FAM71F2 or Family with Sequence Similarity 71 member F2 is a protein that in humans is encoded by the Family with Sequence Similarity 71 member F2 gene. This gene is highly active in the reproductive tissues, specifically the testis, and may serve as a potential biomarker for determining metastatic testicular cancer.

Gene

Location 

FAM71F2 gene is located on chromosome 7 in humans (7q32.1), starting at 128,671,636 and ending at 128,702,262 on the positive strand. The gene paralog FAM71F1 and the gene LINC01000 directly neighbor FAM71F2 on chromosome 7.

Size of gene 
The gene spans 30,627 base pairs and codes for 12 exons.

Common aliases 
FAM71F2 is also referred to as family with sequence similarity 137 member B, FAM137B.

mRNA 
FAM71F2 has 14 transcript variants. Isoform a is the longest of the mRNA transcripts and spans 5,775 base pairs that translates into a 309 amino acids sequence. It codes for 5 exons.  Other alternative splice isoforms are labelled in the diagram in Figure 2.

At the first splice site, Isoform b, found in most reptiles having FAM71F2 protein, deletes the following nine amino acids and picks up at the valine amino acid at location 61 in humans. Isoform c uses an alternative downstream start site to Isoform a and adds another exon between the first and second exons of Isoform a.

General properties 
The molecular weight of FAM71F2 is 34.5 kilo Daltons. The isoelectric point is 6.15.

Domains and motifs 
FAM71F2 protein contains only one domain, named domain of unknown function, DUF3699. This domain is located from amino acids 114-185 on the human FAM71F2 protein.  This domain family is found only in eukaryotes and approximately 71 amino acids in length. There is also a potential R-2 mitochondrial pre-sequence cleavage site that would signal the protein to the mitochondria. These sites are labelled in Figure 4 below.

Secondary structure 
The secondary structure of FAM71F2 contains alpha helices and beta sheets. These structures are identified in the generated image of the FAM71F2 protein in Figure 3. Highly conserved amino acid residues, such as the Val61-Thr62-Lys63 sequence where the reptiles and isoform b pick up in the second exon, are labelled on this figure as well.

Post-translational modifications 
FAM71F2 has seven highly conserved phosphorylated sites. There is one acetylation site and one N-glycosylation site, playing a role in stabilizing the protein.

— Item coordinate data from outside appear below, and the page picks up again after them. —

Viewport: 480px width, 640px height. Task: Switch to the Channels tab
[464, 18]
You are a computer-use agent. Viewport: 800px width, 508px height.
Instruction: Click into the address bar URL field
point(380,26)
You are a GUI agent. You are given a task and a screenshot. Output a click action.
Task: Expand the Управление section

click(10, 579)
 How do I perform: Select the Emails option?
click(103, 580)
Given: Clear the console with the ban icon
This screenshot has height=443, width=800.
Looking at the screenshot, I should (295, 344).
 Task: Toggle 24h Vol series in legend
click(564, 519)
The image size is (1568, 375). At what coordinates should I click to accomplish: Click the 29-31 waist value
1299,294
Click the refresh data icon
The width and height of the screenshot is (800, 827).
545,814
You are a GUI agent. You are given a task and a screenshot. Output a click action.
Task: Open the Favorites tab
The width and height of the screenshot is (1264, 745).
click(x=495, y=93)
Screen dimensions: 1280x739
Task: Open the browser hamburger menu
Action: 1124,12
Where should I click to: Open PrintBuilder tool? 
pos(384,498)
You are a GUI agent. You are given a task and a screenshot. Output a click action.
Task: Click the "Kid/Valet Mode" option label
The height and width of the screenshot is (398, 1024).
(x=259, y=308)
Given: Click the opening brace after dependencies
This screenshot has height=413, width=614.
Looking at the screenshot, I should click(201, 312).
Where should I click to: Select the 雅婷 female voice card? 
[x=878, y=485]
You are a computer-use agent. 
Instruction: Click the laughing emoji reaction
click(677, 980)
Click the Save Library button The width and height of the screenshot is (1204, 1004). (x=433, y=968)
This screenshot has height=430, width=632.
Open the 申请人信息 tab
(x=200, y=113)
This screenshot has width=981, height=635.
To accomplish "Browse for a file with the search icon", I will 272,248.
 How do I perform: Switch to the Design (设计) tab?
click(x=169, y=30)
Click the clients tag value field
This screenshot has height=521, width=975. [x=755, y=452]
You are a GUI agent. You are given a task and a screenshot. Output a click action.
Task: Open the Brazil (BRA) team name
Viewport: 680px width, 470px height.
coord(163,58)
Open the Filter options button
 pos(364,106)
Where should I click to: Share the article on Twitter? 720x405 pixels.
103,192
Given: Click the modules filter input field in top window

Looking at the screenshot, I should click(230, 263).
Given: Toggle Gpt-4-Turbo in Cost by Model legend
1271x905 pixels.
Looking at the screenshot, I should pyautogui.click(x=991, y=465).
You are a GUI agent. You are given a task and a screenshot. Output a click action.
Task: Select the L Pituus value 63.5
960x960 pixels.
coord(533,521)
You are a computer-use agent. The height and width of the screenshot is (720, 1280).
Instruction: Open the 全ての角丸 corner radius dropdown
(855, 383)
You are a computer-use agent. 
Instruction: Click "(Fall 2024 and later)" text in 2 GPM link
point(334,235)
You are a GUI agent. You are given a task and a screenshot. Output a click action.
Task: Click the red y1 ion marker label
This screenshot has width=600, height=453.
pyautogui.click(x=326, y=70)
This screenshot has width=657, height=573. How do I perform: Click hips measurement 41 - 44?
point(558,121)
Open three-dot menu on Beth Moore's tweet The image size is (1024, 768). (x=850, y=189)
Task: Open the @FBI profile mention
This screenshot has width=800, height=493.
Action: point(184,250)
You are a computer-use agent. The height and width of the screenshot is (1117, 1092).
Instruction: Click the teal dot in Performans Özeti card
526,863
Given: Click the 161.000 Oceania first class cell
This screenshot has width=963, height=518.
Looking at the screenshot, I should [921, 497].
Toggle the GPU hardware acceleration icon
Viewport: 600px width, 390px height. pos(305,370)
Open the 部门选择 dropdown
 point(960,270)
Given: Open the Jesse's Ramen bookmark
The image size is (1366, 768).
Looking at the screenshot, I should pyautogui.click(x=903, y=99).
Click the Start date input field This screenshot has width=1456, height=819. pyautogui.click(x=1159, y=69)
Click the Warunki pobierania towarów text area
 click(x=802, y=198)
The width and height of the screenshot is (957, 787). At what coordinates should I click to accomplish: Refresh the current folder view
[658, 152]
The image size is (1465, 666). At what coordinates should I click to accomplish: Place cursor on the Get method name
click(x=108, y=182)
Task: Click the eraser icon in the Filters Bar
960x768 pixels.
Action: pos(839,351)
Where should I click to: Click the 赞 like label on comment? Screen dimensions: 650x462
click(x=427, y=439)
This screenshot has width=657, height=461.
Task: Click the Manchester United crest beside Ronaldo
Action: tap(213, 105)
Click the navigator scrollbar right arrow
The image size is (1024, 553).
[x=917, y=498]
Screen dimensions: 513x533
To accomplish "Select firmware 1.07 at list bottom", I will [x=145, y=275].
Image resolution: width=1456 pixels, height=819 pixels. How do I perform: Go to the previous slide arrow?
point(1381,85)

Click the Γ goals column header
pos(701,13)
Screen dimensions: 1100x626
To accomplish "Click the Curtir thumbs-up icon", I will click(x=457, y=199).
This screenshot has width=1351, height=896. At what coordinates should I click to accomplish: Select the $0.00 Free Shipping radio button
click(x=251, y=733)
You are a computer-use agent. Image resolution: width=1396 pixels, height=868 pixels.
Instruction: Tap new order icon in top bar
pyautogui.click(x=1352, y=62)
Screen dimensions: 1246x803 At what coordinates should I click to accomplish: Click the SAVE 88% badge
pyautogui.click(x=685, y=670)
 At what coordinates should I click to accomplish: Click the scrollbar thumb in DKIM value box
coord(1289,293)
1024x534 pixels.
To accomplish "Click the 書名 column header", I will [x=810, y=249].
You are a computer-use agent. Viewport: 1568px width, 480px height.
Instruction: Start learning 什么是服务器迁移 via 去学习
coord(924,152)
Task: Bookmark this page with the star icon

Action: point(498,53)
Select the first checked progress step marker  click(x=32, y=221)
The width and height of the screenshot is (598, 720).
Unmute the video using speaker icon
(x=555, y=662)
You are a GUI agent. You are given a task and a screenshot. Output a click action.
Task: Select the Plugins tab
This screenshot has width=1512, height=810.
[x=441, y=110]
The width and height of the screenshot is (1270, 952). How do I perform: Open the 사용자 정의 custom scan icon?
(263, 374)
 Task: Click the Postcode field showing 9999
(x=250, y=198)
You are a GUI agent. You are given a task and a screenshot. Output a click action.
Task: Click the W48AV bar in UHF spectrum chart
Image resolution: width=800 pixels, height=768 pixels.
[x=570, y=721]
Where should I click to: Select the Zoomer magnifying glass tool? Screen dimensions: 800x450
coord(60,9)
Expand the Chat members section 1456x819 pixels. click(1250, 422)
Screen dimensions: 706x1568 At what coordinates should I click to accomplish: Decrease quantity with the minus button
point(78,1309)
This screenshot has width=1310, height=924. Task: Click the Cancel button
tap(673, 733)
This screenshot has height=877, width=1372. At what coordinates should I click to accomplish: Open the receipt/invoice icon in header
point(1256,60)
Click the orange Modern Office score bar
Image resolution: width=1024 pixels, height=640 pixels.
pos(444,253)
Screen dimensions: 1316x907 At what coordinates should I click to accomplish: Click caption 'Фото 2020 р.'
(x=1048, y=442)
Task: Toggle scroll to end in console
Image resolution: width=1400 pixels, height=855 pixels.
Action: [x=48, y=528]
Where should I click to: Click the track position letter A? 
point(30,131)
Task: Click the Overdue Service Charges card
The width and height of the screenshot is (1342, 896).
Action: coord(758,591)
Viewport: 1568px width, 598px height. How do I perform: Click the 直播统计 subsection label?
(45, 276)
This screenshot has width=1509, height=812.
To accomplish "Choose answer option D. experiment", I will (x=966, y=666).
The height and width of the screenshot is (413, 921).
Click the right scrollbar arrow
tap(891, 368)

Sub-cellular localization 
FAM71F2 protein stays in the cytoplasm of cells, but may have localization in the nucleus and mitochondria.

Expression

Tissue expression pattern 
FAM71F2 is highly expressed in reproductive structures, such as the testis, epididymis, uterus and ovaries. There is some expression in the brain and connective tissue as well. As development stages progress, the number of gene transcripts increases and are at highest expression levels in adults. In the mouse, during spermatogenesis and development of the testis, gene transcript levels of FAM71F2 increase dramatically.

Cellular expression 
FAM71F2 protein expression has been detected in the cytoplasm of Leydig cells and in epididymis cells of the male testis and is also detected in the cytoplasm in ovarian follicles.

Expression level 
FAM71F2 is moderately expressed in comparison to other proteins in the human, with an average protein expression level of 8.47 part per million.

Clinical significance 
FAM71F2 is repressed in males with non-obstructive azoospermia and teratozoospermia, or abnormalities in sperm morphology and quantity. These diseases lead to fertility issues. In addition, FAM71F2 gene expression is up-regulated with Dopamine receptor D1 expression in testicular cancer patients, and may be an important biomarker for metastatic forms of this cancer.

Homology 
FAM71F2 has 91 orthologs in other animal species. Its evolutionary history goes as far back as the reptiles, and its most distant relative is the homolog in the west Indian Ocean coelacanth. The time of divergence between eight orthologs from the human FAM71F2 is shown in Figure 5. It is not found in birds or in Gallus gallus (chicken). FAM71F2 has six paralogs in humans: FAM71A, FAM71B, FAM71C, FAM71D, FAM71E1, and FAM71F1.